▸ **Work required**
Every line that contains the word "computer" is to be copied from the listing.

▸ **Available data**
- Opening Delimiter -
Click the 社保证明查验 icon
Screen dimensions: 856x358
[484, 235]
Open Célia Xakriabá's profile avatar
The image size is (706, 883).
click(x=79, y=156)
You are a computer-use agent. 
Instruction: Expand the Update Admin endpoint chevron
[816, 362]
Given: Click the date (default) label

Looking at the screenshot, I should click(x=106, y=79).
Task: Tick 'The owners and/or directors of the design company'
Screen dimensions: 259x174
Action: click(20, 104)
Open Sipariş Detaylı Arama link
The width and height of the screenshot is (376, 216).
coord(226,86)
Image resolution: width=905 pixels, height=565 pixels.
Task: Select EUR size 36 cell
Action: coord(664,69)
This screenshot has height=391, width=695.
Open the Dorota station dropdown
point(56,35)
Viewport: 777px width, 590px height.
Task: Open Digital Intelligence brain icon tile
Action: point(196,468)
- Closing Delimiter -
- Opening Delimiter -
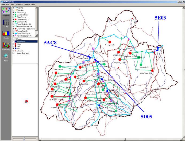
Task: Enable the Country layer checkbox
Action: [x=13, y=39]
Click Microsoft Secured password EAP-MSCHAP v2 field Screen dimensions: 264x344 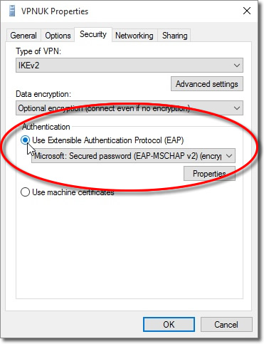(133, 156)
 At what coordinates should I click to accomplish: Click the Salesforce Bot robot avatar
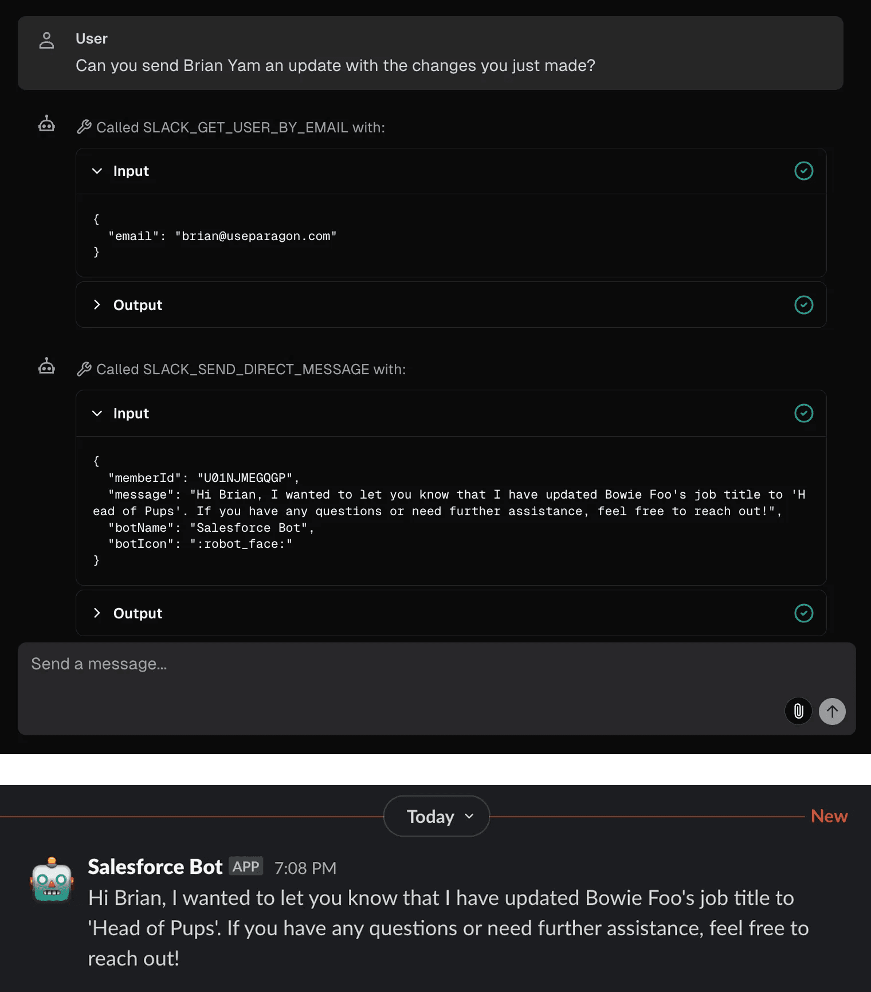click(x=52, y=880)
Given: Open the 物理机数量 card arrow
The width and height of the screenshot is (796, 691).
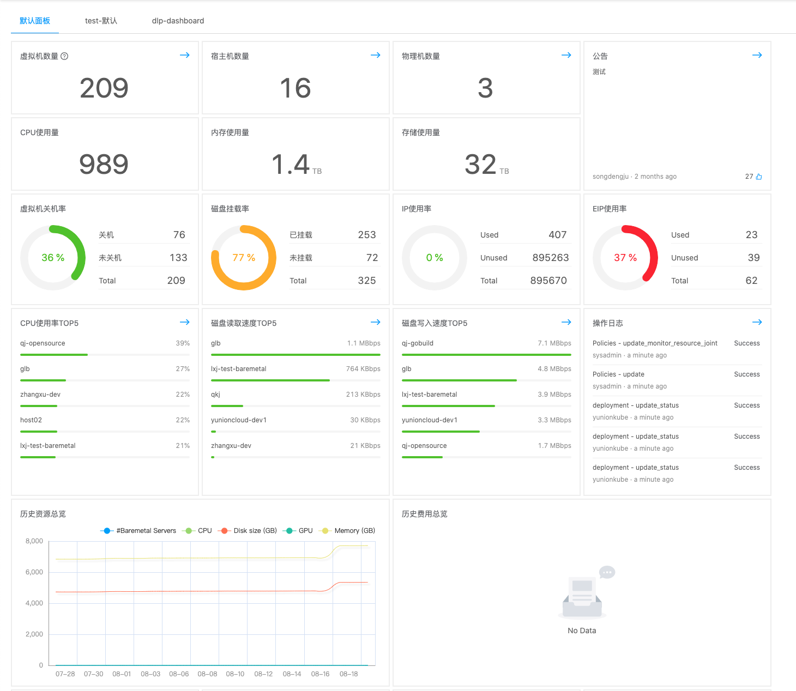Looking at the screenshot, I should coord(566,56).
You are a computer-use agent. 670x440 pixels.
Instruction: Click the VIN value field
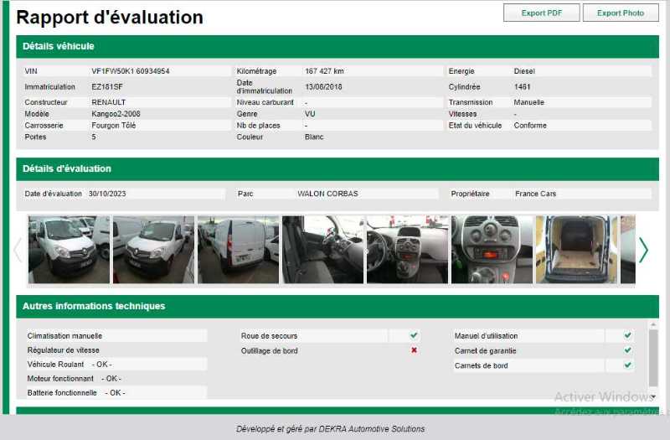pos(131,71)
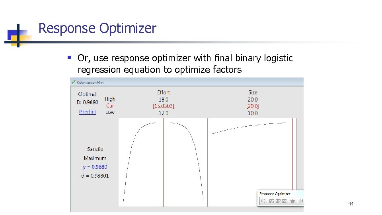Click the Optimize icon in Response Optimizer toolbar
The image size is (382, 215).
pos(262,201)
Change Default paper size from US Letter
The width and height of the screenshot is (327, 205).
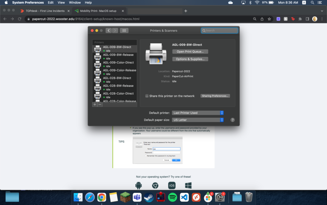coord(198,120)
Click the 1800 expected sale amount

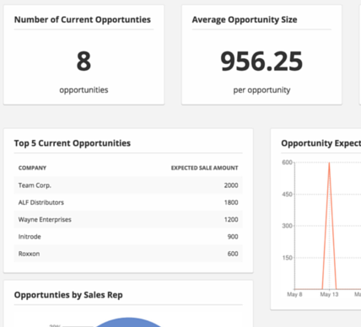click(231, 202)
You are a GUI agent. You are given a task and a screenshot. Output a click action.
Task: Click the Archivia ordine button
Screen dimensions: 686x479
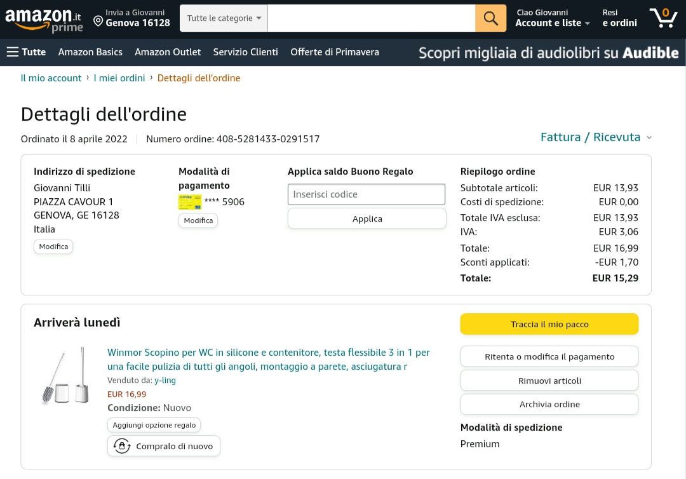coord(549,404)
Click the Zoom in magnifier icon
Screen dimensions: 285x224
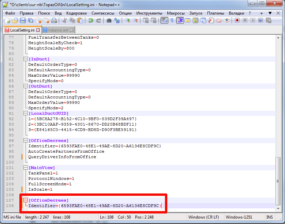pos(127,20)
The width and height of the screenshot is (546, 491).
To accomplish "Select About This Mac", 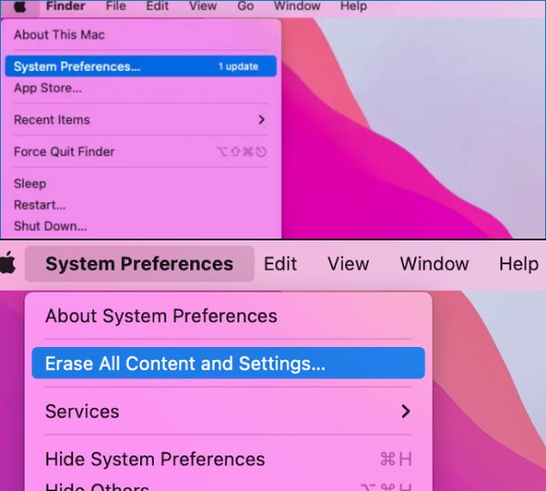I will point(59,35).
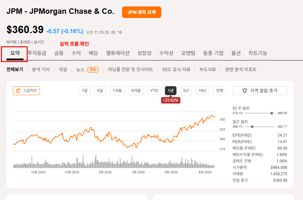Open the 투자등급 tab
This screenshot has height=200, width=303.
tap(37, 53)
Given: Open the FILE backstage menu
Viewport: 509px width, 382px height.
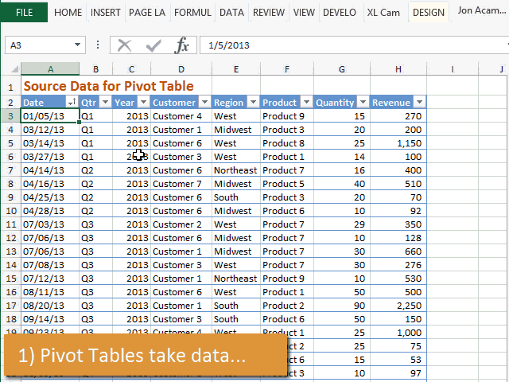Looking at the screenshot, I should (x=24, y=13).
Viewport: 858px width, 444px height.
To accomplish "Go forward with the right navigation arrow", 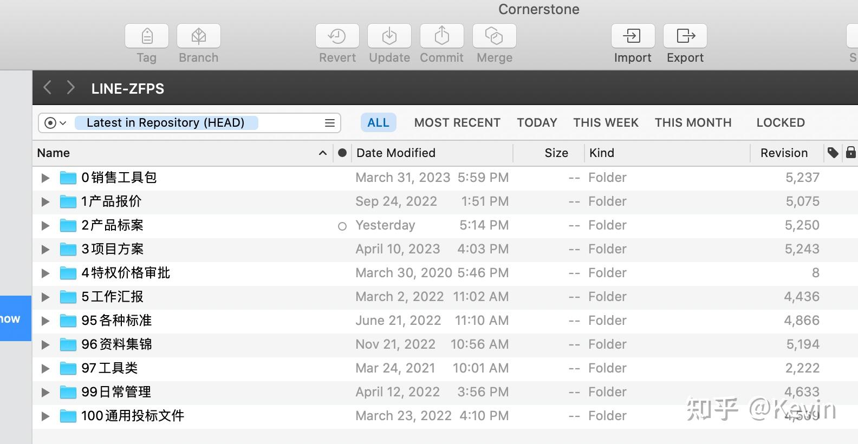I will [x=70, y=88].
- Closing Delimiter -
- Opening Delimiter -
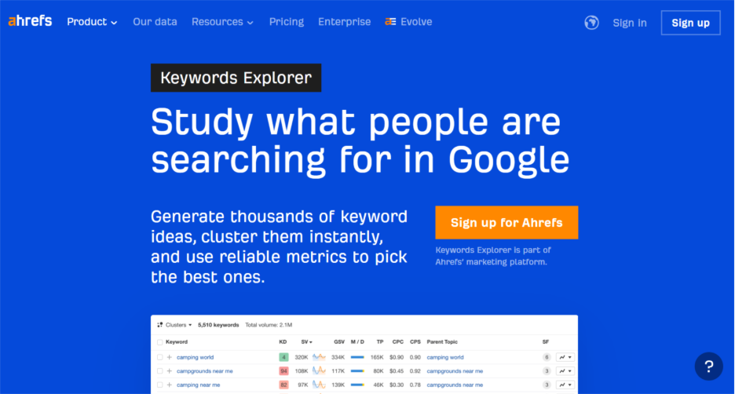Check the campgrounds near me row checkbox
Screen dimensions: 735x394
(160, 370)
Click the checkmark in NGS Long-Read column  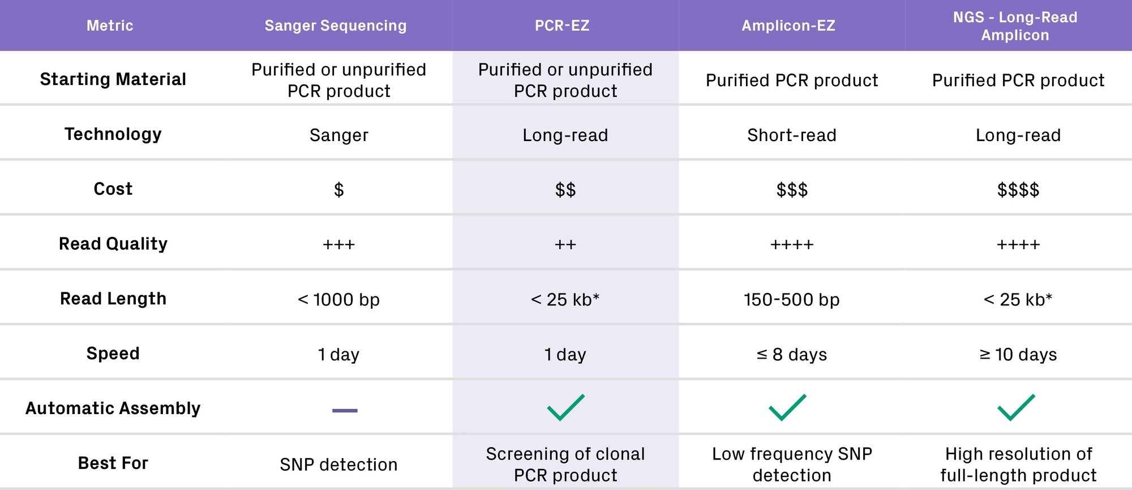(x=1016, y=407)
- Closing Delimiter -
▸ **The completed task**
You are a computer-use agent. 
You are a computer-use agent. 670x440 pixels.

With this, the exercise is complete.